A stretch of the entries below is to be set down exactly, running from the line with "Task: Click the blue Back arrow in toolbar" through the line with "Given: Close Certificate", both included, and no other line.

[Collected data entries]
== Segment start ==

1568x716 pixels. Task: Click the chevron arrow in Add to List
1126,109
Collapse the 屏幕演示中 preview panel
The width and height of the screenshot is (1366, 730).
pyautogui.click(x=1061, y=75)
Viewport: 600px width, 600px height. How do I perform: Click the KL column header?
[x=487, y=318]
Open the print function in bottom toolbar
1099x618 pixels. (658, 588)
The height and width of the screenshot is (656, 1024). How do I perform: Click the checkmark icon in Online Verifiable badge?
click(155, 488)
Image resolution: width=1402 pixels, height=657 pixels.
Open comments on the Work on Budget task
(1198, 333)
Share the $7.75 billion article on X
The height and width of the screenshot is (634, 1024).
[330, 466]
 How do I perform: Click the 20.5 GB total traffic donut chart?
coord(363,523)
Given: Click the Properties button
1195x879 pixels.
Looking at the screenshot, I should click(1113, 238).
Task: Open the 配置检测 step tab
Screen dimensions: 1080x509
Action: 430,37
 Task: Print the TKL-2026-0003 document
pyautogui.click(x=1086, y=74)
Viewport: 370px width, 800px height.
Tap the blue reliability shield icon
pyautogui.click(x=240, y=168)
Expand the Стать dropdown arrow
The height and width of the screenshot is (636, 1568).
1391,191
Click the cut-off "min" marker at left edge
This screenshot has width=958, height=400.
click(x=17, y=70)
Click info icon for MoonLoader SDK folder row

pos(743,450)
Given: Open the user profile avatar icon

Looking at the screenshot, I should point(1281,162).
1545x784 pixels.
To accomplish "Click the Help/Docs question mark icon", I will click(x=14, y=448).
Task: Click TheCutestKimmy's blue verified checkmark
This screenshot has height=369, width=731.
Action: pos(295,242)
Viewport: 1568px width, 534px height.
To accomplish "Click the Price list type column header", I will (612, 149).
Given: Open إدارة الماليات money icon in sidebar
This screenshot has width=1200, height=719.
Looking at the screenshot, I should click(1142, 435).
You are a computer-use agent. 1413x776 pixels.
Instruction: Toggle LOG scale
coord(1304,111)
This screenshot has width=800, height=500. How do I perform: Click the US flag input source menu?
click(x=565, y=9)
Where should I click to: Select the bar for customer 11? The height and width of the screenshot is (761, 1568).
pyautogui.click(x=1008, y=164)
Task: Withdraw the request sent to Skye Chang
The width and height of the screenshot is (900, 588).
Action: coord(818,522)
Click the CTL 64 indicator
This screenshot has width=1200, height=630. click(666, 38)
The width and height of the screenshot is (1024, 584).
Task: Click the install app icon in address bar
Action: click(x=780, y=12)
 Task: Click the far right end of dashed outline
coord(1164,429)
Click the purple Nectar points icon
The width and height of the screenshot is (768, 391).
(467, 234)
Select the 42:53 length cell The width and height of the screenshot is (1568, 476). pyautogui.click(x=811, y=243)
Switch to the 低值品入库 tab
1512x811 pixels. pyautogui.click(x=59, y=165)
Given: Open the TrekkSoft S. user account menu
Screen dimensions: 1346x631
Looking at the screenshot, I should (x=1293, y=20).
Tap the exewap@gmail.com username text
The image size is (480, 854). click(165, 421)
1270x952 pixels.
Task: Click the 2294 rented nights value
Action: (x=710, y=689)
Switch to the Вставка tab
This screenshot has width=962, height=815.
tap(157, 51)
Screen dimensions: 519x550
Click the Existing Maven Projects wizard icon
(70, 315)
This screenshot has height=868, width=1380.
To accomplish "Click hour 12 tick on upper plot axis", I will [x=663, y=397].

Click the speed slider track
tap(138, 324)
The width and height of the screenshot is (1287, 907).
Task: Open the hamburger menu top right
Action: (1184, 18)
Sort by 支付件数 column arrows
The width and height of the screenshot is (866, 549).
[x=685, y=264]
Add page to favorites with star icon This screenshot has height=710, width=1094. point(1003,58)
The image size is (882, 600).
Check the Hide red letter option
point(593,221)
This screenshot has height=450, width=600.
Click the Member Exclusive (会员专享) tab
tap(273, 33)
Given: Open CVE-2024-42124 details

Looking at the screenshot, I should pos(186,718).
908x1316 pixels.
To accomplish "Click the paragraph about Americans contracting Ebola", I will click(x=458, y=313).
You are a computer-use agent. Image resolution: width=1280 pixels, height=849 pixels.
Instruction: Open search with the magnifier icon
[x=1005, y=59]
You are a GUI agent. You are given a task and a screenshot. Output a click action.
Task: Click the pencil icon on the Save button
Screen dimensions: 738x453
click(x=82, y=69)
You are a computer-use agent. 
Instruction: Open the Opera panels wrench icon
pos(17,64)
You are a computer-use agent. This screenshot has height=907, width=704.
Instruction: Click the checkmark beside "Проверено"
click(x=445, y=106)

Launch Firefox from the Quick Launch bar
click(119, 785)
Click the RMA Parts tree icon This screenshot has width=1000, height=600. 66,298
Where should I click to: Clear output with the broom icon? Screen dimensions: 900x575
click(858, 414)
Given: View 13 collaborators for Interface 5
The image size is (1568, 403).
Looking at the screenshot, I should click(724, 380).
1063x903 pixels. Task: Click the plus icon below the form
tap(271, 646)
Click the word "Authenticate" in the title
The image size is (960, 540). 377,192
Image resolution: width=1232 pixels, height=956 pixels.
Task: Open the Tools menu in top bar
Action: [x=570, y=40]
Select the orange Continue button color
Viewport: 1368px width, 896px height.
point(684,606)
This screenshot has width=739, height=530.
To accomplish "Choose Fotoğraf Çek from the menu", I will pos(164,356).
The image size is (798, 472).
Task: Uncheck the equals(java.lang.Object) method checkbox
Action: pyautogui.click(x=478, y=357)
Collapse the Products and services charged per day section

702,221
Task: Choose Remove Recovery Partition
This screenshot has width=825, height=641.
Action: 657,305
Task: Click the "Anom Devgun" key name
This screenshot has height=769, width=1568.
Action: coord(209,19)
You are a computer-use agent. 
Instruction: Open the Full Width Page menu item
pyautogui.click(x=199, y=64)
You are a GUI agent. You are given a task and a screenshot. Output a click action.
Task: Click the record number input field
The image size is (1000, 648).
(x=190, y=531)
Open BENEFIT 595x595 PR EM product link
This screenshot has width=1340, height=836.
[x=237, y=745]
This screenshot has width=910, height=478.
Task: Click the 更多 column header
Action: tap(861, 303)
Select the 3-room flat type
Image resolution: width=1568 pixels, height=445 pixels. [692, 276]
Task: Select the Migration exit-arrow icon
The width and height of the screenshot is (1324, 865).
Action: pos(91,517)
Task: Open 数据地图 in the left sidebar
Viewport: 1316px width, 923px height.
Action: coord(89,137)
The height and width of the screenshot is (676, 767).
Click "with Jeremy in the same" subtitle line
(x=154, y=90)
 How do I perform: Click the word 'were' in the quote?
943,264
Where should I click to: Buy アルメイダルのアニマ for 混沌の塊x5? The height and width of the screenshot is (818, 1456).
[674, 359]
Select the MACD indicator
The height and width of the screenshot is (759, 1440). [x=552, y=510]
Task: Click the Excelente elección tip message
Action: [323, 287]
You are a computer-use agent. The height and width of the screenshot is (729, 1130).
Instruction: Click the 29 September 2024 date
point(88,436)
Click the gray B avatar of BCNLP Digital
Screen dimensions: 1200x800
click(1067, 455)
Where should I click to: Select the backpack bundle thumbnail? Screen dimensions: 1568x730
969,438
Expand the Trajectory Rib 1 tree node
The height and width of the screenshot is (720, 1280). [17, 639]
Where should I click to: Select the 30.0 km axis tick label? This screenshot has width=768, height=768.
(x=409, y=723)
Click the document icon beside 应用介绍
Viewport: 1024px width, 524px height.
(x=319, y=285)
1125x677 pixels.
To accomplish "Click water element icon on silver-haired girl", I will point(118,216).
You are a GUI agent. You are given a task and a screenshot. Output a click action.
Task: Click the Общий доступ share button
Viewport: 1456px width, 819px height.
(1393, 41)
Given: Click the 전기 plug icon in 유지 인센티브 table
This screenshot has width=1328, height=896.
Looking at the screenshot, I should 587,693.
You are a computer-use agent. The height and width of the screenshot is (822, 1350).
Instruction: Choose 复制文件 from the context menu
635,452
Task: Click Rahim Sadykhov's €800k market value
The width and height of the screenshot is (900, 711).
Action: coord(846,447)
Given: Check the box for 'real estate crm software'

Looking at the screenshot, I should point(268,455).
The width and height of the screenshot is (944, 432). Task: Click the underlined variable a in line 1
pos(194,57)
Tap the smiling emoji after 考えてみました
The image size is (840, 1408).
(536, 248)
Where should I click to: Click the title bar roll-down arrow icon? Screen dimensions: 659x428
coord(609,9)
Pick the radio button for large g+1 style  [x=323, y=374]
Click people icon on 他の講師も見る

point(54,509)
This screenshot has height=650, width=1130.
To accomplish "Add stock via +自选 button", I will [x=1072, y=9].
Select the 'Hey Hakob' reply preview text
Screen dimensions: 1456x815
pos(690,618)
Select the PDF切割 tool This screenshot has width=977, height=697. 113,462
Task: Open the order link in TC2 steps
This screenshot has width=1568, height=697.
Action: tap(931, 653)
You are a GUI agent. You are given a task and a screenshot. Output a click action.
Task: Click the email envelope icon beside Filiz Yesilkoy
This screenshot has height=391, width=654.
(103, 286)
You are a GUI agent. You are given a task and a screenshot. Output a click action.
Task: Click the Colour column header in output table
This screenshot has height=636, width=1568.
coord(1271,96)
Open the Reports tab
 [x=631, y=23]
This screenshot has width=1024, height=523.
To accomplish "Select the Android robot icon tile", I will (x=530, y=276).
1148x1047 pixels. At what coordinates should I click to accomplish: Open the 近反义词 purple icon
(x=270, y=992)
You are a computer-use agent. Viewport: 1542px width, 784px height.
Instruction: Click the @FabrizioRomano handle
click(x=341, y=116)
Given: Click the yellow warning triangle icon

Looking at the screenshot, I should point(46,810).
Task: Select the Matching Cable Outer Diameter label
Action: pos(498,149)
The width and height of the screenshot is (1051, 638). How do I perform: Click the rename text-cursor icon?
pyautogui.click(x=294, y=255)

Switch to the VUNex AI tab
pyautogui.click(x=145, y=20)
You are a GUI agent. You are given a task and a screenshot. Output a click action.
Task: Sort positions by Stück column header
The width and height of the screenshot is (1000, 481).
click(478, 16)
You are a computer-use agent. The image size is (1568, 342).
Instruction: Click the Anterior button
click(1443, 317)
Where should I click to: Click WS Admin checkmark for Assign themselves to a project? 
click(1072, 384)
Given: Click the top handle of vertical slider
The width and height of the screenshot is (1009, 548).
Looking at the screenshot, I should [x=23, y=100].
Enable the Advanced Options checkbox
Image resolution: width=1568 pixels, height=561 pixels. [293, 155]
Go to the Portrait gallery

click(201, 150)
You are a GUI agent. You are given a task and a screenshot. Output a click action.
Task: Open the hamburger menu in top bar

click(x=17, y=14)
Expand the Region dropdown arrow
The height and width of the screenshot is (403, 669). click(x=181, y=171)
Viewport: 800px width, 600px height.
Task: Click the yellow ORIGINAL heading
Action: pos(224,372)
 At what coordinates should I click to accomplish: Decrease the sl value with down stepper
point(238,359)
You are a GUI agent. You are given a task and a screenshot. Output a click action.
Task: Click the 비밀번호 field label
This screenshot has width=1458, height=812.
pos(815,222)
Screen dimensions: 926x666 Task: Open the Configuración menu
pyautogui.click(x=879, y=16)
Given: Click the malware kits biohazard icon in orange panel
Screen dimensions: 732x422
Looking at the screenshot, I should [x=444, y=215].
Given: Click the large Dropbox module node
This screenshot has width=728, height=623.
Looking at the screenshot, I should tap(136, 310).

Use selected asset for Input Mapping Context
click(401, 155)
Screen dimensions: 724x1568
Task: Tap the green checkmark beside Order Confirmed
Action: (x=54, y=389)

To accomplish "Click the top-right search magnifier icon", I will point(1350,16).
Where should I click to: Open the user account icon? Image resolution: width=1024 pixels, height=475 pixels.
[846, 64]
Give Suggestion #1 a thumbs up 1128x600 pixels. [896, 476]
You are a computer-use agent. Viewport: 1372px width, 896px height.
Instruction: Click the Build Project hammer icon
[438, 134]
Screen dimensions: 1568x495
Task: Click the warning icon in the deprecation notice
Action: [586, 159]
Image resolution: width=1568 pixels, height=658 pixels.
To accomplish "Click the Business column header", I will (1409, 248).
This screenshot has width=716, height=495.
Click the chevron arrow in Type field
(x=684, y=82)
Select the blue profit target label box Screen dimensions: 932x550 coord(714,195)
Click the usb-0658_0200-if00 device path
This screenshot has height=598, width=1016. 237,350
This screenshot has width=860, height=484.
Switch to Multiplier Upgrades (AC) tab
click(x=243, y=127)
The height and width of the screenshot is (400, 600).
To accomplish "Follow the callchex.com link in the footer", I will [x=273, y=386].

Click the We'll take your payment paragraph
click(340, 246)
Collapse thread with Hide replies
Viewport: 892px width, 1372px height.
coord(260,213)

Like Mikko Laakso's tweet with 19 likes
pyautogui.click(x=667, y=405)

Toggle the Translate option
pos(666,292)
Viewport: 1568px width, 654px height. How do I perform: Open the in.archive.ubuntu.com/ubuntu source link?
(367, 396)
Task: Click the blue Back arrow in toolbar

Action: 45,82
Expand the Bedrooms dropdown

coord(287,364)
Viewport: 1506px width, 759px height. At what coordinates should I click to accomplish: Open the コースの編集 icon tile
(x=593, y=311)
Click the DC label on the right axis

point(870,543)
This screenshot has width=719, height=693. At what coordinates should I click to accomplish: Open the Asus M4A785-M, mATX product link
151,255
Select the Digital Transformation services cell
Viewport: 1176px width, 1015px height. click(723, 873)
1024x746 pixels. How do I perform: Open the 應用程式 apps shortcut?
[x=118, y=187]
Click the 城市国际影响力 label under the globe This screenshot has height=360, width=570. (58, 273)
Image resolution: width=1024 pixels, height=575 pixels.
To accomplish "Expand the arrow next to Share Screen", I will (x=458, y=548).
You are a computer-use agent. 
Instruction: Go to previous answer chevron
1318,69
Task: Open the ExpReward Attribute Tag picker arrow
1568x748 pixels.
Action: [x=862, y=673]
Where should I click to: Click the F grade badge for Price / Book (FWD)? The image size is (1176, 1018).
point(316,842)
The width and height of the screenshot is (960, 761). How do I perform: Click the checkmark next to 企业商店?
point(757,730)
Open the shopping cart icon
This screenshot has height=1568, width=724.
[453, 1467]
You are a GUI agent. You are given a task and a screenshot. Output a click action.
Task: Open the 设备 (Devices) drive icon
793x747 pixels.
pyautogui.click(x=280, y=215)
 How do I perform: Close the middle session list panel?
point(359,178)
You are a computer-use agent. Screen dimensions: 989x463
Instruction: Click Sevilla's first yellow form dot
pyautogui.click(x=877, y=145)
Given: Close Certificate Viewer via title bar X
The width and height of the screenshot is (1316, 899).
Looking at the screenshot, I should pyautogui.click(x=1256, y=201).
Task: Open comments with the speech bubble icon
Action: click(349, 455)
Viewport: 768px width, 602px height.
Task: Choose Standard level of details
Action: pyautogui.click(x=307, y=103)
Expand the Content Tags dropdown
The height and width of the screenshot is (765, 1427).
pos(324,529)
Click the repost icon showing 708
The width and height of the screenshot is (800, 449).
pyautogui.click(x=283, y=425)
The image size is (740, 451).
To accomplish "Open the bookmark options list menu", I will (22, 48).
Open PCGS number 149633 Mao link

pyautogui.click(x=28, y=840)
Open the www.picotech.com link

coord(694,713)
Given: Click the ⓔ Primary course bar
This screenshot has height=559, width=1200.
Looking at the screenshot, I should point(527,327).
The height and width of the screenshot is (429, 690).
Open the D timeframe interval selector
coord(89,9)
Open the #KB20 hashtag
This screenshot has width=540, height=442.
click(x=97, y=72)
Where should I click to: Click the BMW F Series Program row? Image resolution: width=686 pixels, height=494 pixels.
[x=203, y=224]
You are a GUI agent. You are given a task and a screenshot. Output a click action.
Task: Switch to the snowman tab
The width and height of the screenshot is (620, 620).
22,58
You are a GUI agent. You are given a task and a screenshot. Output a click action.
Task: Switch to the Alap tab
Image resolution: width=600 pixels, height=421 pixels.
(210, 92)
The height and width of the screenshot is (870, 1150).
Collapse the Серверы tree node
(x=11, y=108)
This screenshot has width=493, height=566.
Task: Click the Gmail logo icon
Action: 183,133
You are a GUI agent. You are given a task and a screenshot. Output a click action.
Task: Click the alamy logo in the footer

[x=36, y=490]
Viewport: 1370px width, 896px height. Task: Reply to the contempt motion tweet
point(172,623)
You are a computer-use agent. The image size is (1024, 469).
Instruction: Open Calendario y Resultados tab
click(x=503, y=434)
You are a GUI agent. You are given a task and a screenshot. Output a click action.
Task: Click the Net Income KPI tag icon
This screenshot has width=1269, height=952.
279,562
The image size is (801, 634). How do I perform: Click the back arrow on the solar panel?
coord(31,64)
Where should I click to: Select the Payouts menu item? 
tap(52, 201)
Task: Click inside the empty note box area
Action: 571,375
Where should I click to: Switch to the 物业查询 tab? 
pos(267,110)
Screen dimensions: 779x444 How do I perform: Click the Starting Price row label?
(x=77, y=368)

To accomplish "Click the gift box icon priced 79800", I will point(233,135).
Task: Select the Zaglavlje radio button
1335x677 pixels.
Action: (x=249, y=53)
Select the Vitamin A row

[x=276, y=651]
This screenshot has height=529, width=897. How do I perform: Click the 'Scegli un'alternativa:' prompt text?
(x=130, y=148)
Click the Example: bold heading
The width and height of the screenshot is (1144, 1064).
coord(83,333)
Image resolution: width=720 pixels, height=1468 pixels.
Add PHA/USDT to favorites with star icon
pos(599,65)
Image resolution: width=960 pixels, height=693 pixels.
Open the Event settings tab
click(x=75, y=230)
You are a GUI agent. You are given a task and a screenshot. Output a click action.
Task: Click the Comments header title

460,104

== Segment end ==

WRITTEN REPLY:
Task: Click the blue Back arrow in toolbar

Action: 45,82
Expand the Bedrooms dropdown

coord(287,364)
Viewport: 1506px width, 759px height. At what coordinates should I click to accomplish: Open the コースの編集 icon tile
(x=593, y=311)
Click the DC label on the right axis

point(870,543)
This screenshot has width=719, height=693. At what coordinates should I click to accomplish: Open the Asus M4A785-M, mATX product link
151,255
Select the Digital Transformation services cell
Viewport: 1176px width, 1015px height. click(723, 873)
1024x746 pixels. How do I perform: Open the 應用程式 apps shortcut?
[x=118, y=187]
Click the 城市国际影响力 label under the globe This screenshot has height=360, width=570. (58, 273)
Image resolution: width=1024 pixels, height=575 pixels.
To accomplish "Expand the arrow next to Share Screen", I will (x=458, y=548).
You are a computer-use agent. 
Instruction: Go to previous answer chevron
1318,69
Task: Open the ExpReward Attribute Tag picker arrow
1568x748 pixels.
Action: [x=862, y=673]
Where should I click to: Click the F grade badge for Price / Book (FWD)? The image size is (1176, 1018).
point(316,842)
The width and height of the screenshot is (960, 761). How do I perform: Click the checkmark next to 企业商店?
point(757,730)
Open the shopping cart icon
This screenshot has height=1568, width=724.
[453, 1467]
You are a GUI agent. You are given a task and a screenshot. Output a click action.
Task: Open the 设备 (Devices) drive icon
793x747 pixels.
pyautogui.click(x=280, y=215)
 How do I perform: Close the middle session list panel?
point(359,178)
You are a computer-use agent. Screen dimensions: 989x463
Instruction: Click Sevilla's first yellow form dot
pyautogui.click(x=877, y=145)
Given: Close Certificate Viewer via title bar X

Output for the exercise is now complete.